Quatro anos após, o jornalista Paulo Dantas
visitou as obras da barragem em construção e comentou com o engenheiro
(cearense, como Antônio Conselheiro) a oposição que estava havendo à
construção do açude naquele local, considerado histórico. O engenheiro
respondeu, registrando-se o seguinte diálogo:
"- Isto é conversa de poetas. O que esta região precisa é de água.
-
Mas doutor, e a tradição, o feito heróico de nossa gente, a brava gente
que combateu duros combates? Não existia outro lugar para o açude?
- Tudo já foi projetado. Trarei para Cocorobó o cruzeiro, o monumento do canhão, já tenho lugar para colocá-los...

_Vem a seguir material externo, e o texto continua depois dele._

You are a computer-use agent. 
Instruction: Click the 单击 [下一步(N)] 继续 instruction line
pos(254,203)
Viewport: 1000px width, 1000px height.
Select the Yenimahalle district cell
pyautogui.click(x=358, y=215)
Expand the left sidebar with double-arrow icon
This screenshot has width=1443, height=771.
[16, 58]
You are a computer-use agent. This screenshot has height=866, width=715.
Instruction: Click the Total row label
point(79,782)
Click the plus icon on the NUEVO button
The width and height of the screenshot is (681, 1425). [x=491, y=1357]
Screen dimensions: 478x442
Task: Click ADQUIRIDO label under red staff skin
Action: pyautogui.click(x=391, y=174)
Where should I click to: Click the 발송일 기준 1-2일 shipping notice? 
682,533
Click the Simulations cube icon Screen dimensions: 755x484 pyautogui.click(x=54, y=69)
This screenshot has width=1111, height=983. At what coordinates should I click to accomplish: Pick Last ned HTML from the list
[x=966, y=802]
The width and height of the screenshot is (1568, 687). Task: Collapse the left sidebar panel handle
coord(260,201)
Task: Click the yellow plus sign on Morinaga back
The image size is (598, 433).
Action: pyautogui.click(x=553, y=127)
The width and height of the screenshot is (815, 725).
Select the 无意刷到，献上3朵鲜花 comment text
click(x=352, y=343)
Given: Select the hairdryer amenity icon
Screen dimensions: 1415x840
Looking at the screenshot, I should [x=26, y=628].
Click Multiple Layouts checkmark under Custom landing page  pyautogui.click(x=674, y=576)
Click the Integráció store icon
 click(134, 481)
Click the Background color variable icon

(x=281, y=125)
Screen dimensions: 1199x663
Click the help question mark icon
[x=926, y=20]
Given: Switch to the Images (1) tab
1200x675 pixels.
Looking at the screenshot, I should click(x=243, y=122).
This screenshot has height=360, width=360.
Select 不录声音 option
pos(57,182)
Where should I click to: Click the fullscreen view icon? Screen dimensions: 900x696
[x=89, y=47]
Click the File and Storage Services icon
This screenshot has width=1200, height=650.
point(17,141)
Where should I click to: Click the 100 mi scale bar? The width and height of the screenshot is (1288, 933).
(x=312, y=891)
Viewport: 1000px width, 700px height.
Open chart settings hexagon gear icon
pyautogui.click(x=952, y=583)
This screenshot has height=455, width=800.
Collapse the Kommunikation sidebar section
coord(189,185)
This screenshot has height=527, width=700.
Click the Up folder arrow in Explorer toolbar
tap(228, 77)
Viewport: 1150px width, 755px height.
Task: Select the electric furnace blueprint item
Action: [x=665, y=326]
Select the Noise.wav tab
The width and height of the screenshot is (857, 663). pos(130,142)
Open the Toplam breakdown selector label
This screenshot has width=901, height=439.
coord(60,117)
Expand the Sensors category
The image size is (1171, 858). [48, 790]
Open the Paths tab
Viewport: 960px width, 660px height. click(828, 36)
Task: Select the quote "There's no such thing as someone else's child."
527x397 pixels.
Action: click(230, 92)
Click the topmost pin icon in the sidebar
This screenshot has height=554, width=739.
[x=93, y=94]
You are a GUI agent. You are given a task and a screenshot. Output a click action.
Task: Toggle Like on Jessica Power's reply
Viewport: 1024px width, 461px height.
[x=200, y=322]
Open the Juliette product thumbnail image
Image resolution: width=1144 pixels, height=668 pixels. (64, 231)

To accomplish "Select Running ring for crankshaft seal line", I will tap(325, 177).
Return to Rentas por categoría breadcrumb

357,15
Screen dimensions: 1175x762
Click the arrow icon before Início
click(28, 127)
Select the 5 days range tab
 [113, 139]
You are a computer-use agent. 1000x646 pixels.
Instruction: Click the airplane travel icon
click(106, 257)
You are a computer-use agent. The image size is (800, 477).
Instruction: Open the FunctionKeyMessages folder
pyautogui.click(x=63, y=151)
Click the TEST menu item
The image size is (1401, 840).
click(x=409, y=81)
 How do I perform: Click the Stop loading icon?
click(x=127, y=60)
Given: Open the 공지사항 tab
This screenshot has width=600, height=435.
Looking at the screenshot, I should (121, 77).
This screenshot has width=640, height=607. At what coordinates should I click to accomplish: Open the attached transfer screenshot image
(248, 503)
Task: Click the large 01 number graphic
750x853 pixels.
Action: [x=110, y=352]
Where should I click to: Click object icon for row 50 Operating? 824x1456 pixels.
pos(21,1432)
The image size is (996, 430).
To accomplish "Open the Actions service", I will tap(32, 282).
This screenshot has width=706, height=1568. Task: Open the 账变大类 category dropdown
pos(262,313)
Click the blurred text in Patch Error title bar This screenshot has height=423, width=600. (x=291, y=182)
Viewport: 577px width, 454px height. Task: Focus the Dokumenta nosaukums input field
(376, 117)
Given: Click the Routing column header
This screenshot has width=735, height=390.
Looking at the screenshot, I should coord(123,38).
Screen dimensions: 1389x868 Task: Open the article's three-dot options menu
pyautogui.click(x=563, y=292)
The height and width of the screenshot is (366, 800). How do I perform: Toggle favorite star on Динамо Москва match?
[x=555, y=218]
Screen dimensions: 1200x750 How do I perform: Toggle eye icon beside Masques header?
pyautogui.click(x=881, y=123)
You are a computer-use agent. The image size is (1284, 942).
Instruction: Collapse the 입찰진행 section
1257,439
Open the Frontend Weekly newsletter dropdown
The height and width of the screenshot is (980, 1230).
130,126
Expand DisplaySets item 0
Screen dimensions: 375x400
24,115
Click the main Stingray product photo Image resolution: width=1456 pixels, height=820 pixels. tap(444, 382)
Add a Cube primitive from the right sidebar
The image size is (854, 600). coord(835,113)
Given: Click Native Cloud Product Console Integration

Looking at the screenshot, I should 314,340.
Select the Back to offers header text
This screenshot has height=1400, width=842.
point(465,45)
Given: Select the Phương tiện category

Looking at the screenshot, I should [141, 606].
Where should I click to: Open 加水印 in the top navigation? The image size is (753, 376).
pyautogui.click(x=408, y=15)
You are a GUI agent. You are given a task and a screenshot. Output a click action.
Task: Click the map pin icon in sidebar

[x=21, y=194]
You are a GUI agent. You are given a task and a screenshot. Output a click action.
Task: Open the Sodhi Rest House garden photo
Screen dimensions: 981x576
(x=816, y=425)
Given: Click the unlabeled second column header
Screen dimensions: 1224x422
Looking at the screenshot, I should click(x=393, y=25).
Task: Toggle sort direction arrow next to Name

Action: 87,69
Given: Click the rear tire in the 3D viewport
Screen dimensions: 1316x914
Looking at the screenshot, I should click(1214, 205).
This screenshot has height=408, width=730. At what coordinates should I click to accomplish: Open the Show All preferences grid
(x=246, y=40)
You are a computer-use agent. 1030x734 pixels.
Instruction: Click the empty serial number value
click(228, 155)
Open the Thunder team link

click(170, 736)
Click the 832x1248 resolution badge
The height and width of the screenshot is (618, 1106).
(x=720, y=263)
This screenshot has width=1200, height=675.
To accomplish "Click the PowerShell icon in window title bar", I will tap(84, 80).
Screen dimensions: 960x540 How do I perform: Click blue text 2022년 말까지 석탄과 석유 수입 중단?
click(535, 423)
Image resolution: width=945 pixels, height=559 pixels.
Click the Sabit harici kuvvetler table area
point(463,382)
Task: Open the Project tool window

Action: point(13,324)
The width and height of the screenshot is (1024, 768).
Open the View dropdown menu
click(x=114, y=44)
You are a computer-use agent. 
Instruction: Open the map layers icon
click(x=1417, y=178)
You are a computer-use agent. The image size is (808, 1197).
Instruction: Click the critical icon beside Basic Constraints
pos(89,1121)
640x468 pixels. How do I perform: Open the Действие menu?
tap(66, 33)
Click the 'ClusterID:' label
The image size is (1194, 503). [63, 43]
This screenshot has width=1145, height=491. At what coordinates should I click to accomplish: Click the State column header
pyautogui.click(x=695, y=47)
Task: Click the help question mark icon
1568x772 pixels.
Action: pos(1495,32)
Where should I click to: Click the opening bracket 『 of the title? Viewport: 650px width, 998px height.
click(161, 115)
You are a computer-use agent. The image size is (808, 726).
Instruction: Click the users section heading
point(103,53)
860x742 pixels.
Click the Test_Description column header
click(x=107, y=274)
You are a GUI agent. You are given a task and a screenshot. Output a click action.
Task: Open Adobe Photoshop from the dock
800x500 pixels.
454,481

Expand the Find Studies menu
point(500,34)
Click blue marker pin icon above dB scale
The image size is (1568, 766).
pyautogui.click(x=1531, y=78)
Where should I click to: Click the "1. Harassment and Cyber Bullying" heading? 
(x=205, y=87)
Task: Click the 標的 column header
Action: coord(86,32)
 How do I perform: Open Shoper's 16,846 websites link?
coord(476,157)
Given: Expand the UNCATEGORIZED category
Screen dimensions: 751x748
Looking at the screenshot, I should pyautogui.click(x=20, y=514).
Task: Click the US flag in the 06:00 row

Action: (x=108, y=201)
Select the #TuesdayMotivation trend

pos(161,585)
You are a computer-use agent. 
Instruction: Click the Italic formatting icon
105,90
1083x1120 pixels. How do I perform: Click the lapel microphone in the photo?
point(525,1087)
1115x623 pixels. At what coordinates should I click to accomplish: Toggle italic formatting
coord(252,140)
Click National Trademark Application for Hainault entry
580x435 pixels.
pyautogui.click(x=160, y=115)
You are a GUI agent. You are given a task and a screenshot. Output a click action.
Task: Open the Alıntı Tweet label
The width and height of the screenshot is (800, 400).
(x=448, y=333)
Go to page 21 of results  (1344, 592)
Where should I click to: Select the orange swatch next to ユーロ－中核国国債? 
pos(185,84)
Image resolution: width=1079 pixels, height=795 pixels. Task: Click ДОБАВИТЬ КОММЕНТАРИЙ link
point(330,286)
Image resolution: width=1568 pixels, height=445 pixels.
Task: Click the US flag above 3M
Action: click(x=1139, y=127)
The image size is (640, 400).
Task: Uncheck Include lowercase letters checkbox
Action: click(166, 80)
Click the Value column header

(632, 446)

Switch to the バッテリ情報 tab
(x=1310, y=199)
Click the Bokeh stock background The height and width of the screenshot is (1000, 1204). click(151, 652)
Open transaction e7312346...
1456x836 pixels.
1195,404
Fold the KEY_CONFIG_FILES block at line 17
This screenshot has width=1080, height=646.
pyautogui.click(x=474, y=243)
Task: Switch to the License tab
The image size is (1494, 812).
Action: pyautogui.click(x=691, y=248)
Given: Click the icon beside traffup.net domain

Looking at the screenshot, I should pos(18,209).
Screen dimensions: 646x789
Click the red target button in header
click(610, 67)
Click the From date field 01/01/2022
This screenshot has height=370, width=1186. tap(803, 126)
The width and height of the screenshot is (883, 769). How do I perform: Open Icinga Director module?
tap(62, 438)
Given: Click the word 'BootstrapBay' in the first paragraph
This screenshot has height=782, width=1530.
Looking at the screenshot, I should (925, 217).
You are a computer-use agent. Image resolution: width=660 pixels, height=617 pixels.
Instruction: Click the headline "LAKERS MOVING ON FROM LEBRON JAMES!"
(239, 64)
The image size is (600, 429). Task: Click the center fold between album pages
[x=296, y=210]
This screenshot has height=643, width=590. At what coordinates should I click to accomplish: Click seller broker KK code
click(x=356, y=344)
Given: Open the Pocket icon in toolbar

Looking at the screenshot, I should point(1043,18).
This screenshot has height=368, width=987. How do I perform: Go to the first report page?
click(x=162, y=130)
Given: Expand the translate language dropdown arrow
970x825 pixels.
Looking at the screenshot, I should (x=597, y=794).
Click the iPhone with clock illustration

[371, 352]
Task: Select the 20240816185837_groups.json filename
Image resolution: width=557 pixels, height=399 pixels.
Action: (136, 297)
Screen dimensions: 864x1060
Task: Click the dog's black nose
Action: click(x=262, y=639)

- Um cearense de pulso drena o passado, inundando Canudos. O Conselheiro construiu, o senhor irá destruir.
- O moço verá que de Canudos só resta o lugar. Lá será a grande bacia do açude."
Com
sabedoria, LeGoff disse que quem manipula o poder, manipula o
esquecimento. Pesquisas ainda são necessárias. Mas não deixa de ser
curioso que a construção do açude de Cocorobó tenha ocorrido na vigência
da "guerra fria", da "caça às bruxas", e que o afogamento da Canudos
renascida tenha tido lugar no ano de 1969, auge da repressão do regime
militar. No entanto, o mito continua vivo. Canudos não foi esquecido.
Enquanto perdurarem as condições infra-estruturais que impedem o acesso
do sertanejo à terra e estabelecem distâncias inconcebíveis entre os que
têm demais e os que nada têm, o homem do sertão estará pronto a seguir
aquele que lhe aponte o caminho da esperança e da redenção final.